ТЕКСТ ДЛЯ ЧТЕНИЯ:
Лучшие роли Орленева были вершинами самораскрытия актера, самораскрытия подлинно лирического. Ибо, как тонко заметил П. А. Марков в «Театральных портретах», Орленев являлся лириком, образами своего искусства говорившим о себе самом.

Но и здесь обнаруживались истоки трагедии художника. Найдя себя и высказавшись до конца, он не мог и не хотел потом вглядеться в действительность, изменчиво движущуюся, не застывшую на месте, а бурно обновляющуюся год от года. Он высказался до конца по вопросам, его волновавшим, а к новым вопросам, выдвинутым жизнью, он не умел определить своего отношения и подчас даже боялся такой определенности. Репертуар Орленева сложился в первое десятилетие нынешнего века и потом почти не изменялся.

293 Пора предоктябрьского подъема не вызвала новых существенных отзвуков в творчестве актера, не обновила его тему, его репертуар. Орленев воспринимался как художник, уже произнесший свое слово в искусстве. Он предлагал зрителям все те же образы, все те же ответы. В игре актера возникали самоповторения, он иногда выглядел надорванным и усталым, как его излюбленные герои. «Прозаизмы» его исполнительского стиля, как никогда раньше, граничили теперь с натуралистичностью, даже патологией.

(Записи-указатели для текста и элементов)
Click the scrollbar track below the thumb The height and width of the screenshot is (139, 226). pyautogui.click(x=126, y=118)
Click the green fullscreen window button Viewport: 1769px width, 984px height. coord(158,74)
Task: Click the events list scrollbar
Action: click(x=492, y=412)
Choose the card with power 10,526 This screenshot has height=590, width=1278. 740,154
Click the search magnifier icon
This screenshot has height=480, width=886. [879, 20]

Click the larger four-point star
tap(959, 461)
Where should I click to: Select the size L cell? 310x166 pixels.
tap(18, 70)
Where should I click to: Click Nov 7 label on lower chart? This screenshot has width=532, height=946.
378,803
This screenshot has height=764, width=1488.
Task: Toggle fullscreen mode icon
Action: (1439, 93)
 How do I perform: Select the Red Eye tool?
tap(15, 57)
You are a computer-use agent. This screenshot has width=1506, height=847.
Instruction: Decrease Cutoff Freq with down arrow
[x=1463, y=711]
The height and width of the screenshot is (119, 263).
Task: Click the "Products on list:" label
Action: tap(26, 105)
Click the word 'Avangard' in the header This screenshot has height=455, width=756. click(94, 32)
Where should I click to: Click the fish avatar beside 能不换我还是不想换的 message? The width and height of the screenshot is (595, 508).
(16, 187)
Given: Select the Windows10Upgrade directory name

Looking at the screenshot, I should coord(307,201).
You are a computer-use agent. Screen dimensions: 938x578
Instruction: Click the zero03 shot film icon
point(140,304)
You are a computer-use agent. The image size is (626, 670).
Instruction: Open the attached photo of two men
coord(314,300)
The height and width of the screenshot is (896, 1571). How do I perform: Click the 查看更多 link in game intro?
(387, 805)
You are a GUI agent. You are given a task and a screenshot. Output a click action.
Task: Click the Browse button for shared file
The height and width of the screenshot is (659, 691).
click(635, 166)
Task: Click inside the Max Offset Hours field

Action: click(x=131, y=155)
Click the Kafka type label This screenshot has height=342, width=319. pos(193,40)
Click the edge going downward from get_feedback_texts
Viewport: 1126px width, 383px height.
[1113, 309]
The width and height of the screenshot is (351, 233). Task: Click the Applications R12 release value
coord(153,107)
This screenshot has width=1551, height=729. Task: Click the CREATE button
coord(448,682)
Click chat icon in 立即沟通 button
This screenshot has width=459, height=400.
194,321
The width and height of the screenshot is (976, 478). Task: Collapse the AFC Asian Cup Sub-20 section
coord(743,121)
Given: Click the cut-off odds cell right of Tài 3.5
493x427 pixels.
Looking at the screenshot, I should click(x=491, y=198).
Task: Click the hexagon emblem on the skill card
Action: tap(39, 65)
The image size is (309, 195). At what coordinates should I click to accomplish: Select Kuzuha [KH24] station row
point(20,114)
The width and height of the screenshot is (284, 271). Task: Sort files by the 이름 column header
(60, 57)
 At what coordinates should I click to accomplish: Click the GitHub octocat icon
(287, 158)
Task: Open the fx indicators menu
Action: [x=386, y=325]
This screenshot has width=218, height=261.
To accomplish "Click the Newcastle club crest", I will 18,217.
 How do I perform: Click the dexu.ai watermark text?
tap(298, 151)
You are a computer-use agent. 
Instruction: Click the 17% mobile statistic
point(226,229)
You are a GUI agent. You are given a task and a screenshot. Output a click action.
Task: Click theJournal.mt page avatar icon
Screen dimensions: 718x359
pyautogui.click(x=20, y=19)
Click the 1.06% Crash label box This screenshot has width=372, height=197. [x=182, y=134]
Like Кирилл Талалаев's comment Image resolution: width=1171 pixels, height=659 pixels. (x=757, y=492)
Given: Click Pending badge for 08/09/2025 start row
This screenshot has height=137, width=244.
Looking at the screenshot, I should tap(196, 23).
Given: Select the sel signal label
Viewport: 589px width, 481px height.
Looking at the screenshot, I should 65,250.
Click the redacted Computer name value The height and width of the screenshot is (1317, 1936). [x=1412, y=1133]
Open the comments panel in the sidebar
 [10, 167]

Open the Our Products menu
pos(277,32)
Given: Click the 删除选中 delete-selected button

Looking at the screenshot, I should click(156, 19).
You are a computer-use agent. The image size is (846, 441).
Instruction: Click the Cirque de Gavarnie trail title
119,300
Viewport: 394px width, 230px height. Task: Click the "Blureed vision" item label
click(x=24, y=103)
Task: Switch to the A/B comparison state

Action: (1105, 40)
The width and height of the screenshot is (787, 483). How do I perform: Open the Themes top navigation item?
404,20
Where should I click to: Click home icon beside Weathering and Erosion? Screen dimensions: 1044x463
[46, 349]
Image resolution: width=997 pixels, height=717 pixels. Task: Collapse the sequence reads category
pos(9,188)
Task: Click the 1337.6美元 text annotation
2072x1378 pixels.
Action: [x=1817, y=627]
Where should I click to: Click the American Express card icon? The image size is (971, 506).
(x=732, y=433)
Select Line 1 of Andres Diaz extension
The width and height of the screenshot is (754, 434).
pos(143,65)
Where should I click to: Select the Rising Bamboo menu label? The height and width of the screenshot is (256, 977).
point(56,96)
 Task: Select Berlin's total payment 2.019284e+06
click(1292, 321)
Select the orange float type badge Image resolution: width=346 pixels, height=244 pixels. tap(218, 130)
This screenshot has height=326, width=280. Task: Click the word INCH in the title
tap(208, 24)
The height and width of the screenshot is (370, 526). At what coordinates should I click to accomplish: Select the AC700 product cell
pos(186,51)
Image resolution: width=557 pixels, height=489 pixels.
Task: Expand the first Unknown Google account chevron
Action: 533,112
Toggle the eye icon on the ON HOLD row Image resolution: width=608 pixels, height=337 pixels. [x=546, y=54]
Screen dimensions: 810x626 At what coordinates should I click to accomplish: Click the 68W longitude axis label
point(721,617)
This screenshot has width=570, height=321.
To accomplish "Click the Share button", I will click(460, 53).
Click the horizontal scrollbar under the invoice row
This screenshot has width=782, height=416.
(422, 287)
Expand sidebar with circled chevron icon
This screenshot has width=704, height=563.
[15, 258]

ПИСЬМЕННОЕ ЗАДАНИЕ:
Пожалуйста, продолжите текст об актере Орленеве после его последнего предложения.

ИТОГОВЫЙ ОТВЕТ:
Правда, Орленев снимался в кино, сыграл там Раскольникова и еще несколько ролей. Он пробовал ввести средства киновыразительности в постановку ибсеновского «Бранда», разделенную на два вечеровых представления, и явился таким образом пионером кинофикации театра. Но то были поиски внешнего порядка. Существа орленевской темы они не коснулись.

Жестокий кризис сценического реализма, затронувший накануне Октября и такие прогрессивные явления русского искусства, наиболее Орленеву близкие, как Комиссаржевская, как Московский Художественный театр, на самого Орленева подействовал иссушающе. Предвестиями революции дышало мятежное искусство актера, но свершение ее застало Орленева все на тех же старых позициях, казавшихся уже кое в чем и устарелыми.

Он не сразу нашел свое место в жизни, преображенной революцией. Вновь, как и прежде, чередовались гастрольные поездки по стране с тем же репертуаром, с тем же случайным антуражем, с посредственными партнерами. Казалось, все оставалось для него как прежде. Правда, разительно изменилась сама аудитория Правда, Орленев выступал в рабочих клубах и очень полюбил эти выступления. Он увлеченно занимался с участниками театральной самодеятельности и играл вместе с ними. Это позволило встрепенуться стареющему орлу. Настоящее обновление к нему, однако, не пришло. Орленеву шел уже шестой десяток. Наверно, полагалось бы подводить итоги, между тем итоги были подведены раньше, еще до революции, когда черты исчерпанности явственно проступали в работе актера. Теперь Орленев, пожалуй, мог бы сказать о себе словами поэта, так же щедро одаренного природой и так же метавшегося в условиях круто развороченного быта:

Я человек не новый!
Что скрывать?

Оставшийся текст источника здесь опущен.